Tuesday, June 18, 2013

Love: The More Excellent Way, Part 5

[Love] is not selfish, is not provoked,
and does not keep a record of wrongs. 1 Corinthians 13:5

These three elements that love does not display are very closely related. First, love is not selfish, or as the ESV puts it, love does not insist on its own way. This is so hard for so many people. I have experienced it from time to time myself, though it is not something that I struggle with. I have been married for nearly 12 years now, and not insisting on my own way has been one of the many ways I have shown love to my wife. She likes things done a certain way in the house. For instance, cabinet doors must be closed when not in use. I had a habit of leaving them open, not because I wanted to per se, but that was just how I did it. When I found out she had a preference on that, I sought to change my behavior for her. Now,  the cabinet doors stay closed. Incidentally, my 17 month old has picked up on this habit, and whenever he sees a door or drawer open that is normally closed, he will close it. It's especially funny when I am in the pantry and he comes up and shuts the door behind me!

It is important to understand here that not insisting on your own way doesn't mean you never have an opinion. It also doesn't mean that you don't insist on the best way, if a "best" can be quantified in any given scenario. Think about this: God is love (1 John 4:8), and to love God is to obey Him (1 John 5:3), or do things the way He insists. So how do we reconcile those two ideas? Well, for one, things that apply to us do not always apply to God, and vice versa. God is quite literally in a class by Himself. Two, God's way is always the best way. This absolutely cannot be said of us. When it is just your own preference, it can be an act of love to surrender that desire to someone else's preference. But when it is the way that God has established, acting in love may very well mean insisting that it be done the best way, God's way.

If something doesn't go your way, how do you respond? Are you provoked to anger? This is a dangerous place to be. Anger and bitterness are so detrimental to every area of your life. They are a spiritual cancer that will eat away at you the longer you hold on to them. Consider the words of James:

James 1:19-21 My dearly loved brothers, understand this: Everyone must be quick to hear, slow to speak, and slow to anger, 20 for man’s anger does not accomplish God’s righteousness. 21 Therefore, ridding yourselves of all moral filth and evil, humbly receive the implanted word, which is able to save you.

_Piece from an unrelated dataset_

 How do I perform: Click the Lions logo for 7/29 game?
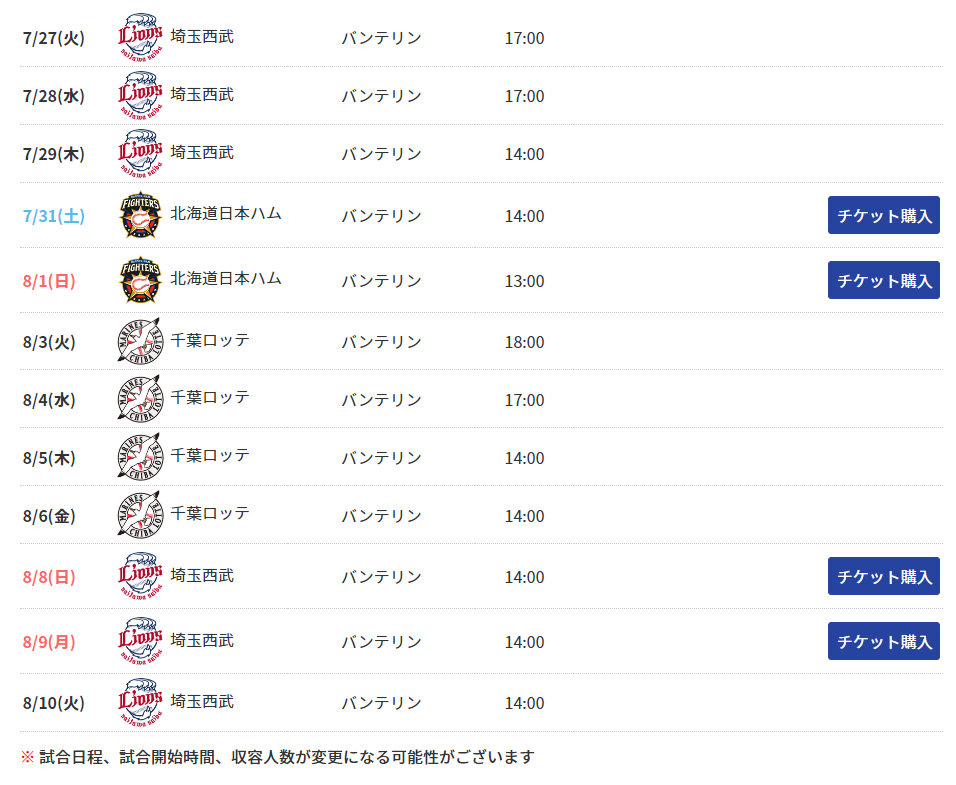click(x=140, y=153)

Anger often leads to bitterness, and the most dangerous thing about bitterness is how easily it hides itself. Its effects are subtle and yet pervasive, and it can ignite the fires of anger and rage at a moment's notice. Many years ago I had asked a friend and mentor to come to my wedding. He had moved about 9 hours away after some really difficult times in his life. He didn't give me much explanation, but he responded to my email to simply say that he wasn't going to come. I was angry and hurt, but because he was so far away, I put it out of my mind without dealing with it. Nearly a year later, he sent out an email to several people to let them know that he was on the road to recovery from his past difficulties. Rather than being able to rejoice with him, I responded in anger. I honestly don't remember what I said, but it was so terrible that it scared me straight. Within a couple of days, I confessed my sin to God, gave my hurt to Him, forgave my friend, and sought his forgiveness for how I responded.

When you are bitter, when you keep a record of the wrongs people have committed against you, that's all you can see when you look at them. No matter what they say or do, you see their actions through the darkened lens of your bitterness. Even words of encouragement from them can be twisted to be painful barbs. It is important to remember that while the initial offense is the responsibility of the offender, your response is all on you. Every time you respond in anger and bitterness, you multiply your sin against that person.

Are you selfish, always insisting on your own way? The answer is humility.
Philippians 2:3-4 Do nothing out of rivalry or conceit, but in humility consider others as more important than yourselves. 4 Everyone should look out not only for his own interests, but also for the interests of others.

Are you easily provoked to anger? The answer is grace.
Hebrews 12:14-15 ESV Strive for peace with everyone, and for the holiness without which no one will see the Lord. 15 See to it that no one fails to obtain the grace of God; that no “root of bitterness” springs up and causes trouble, and by it many become defiled

Do you keep a record book of all the wrongs someone commits against you? The answer is forgiveness.
Colossians 3:12-13 ESV Put on then, as God's chosen ones, holy and beloved, compassionate hearts, kindness, humility, meekness, and patience, 13 bearing with one another and, if one has a complaint against another, forgiving each other; as the Lord has forgiven you, so you also must forgive.

Selfishness, anger, and bitterness, or humility, grace, and forgiveness. One is the path of spiritual poison, the other the path of spiritual peace. Which one do you want?